While self-reviewing my "Refactoring backend fork+exec code" patches, I
noticed this in pq_init():
/*
* In backends (as soon as forked) we operate the underlying socket in
* nonblocking mode and use latches to implement blocking semantics if
* needed. That allows us to provide safely interruptible reads and
* writes.
*
* Use COMMERROR on failure, because ERROR would try to send the error
to
* the client, which might require changing the mode again, leading to
* infinite recursion.
*/
#ifndef WIN32
if (!pg_set_noblock(MyProcPort->sock))
ereport(COMMERROR,
(errmsg("could not set socket to nonblocking mode:
%m")));
#endif
#ifndef WIN32
/* Don't give the socket to any subprograms we execute. */
if (fcntl(MyProcPort->sock, F_SETFD, FD_CLOEXEC) < 0)
elog(FATAL, "fcntl(F_SETFD) failed on socket: %m");
#endif
Using COMMERROR here seems bogus. Firstly, if there was a problem with
recursion, surely the elog(FATAL) that follows would also be wrong. But
more seriously, it's not cool to continue using the connection as if
everything is OK, if we fail to put it into non-blocking mode. We should
disconnect. (COMMERROR merely logs the error, it does not bail out like
ERROR does)
Barring objections, I'll commit and backpatch the attached to fix that.
--
Heikki Linnakangas
Neon (https://neon.tech)
From fc737586783a05672ff8eb96e245dfdeeadcd506 Mon Sep 17 00:00:00 2001
From: Heikki Linnakangas <heikki.linnakan...@iki.fi>
Date: Mon, 11 Mar 2024 16:36:37 +0200
Subject: [PATCH 1/1] Disconnect if socket cannot be put into non-blocking mode
Commit 387da18874 moved the code to put socket into non-blocking mode
from socket_set_nonblocking() into the one-time initialization
function, pg_init().
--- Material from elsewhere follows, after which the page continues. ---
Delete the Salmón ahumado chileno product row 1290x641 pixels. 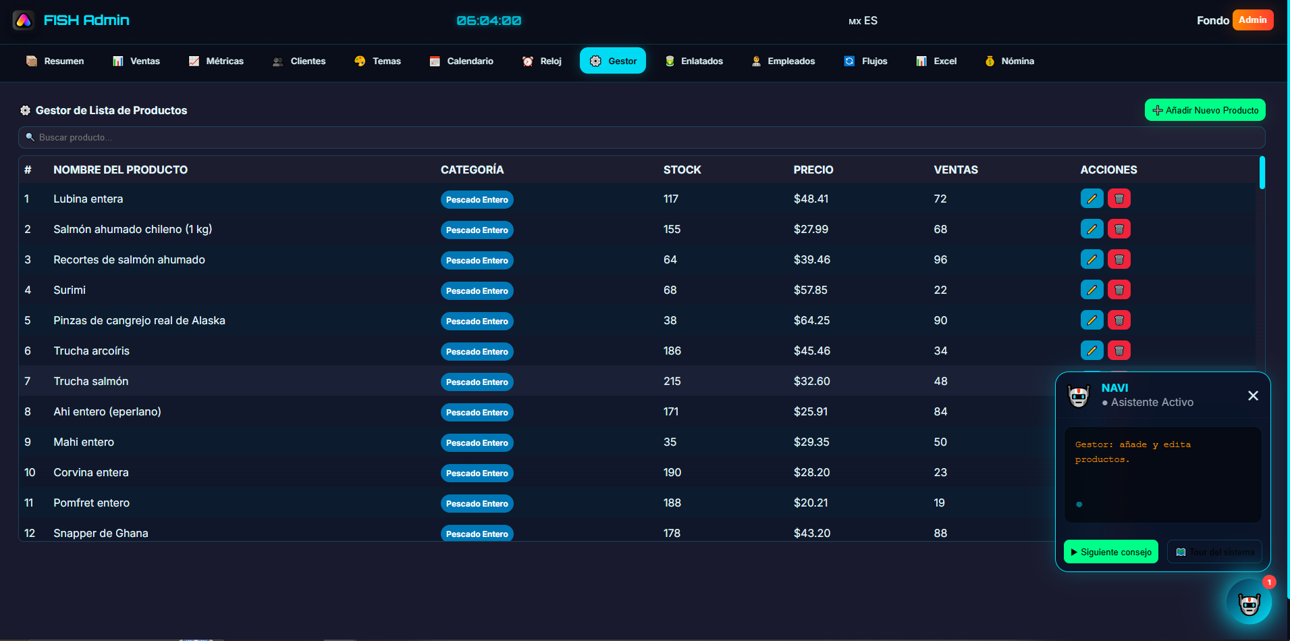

In socket_set_nonblocking(), there indeed was a
risk of recursion on failure like the comment said, but in pg_init(),
ERROR or FATAL is fine. There's even another elog(FATAL) just after
this, if setting FD_CLOEXEC fails.
Note that COMMERROR merely logged the error, it did not close the
connection, so if putting the socket to non-blocking mode failed we
would use the connection anyway. You might not immediately notice,
because most socket operations in a regular backend wait for the
socket to become readable/writable anyway. But e.g. replication will
be quite broken.
Backpatch to all supported versions.
Discussion: xx
---
src/backend/libpq/pqcomm.c | 6 +-----
1 file changed, 1 insertion(+), 5 deletions(-)
diff --git a/src/backend/libpq/pqcomm.c b/src/backend/libpq/pqcomm.c
index c606bf34473..d9e49ca7028 100644
--- a/src/backend/libpq/pqcomm.c
+++ b/src/backend/libpq/pqcomm.c
@@ -189,14 +189,10 @@ pq_init(void)
* nonblocking mode and use latches to implement blocking semantics if
* needed. That allows us to provide safely interruptible reads and
* writes.
- *
- * Use COMMERROR on failure, because ERROR would try to send the error to
- * the client, which might require changing the mode again, leading to
- * infinite recursion.
*/
#ifndef WIN32
if (!pg_set_noblock(MyProcPort->sock))
- ereport(COMMERROR,
+ ereport(FATAL,
(errmsg("could not set socket to nonblocking mode: %m")));
#endif
--
2.39.2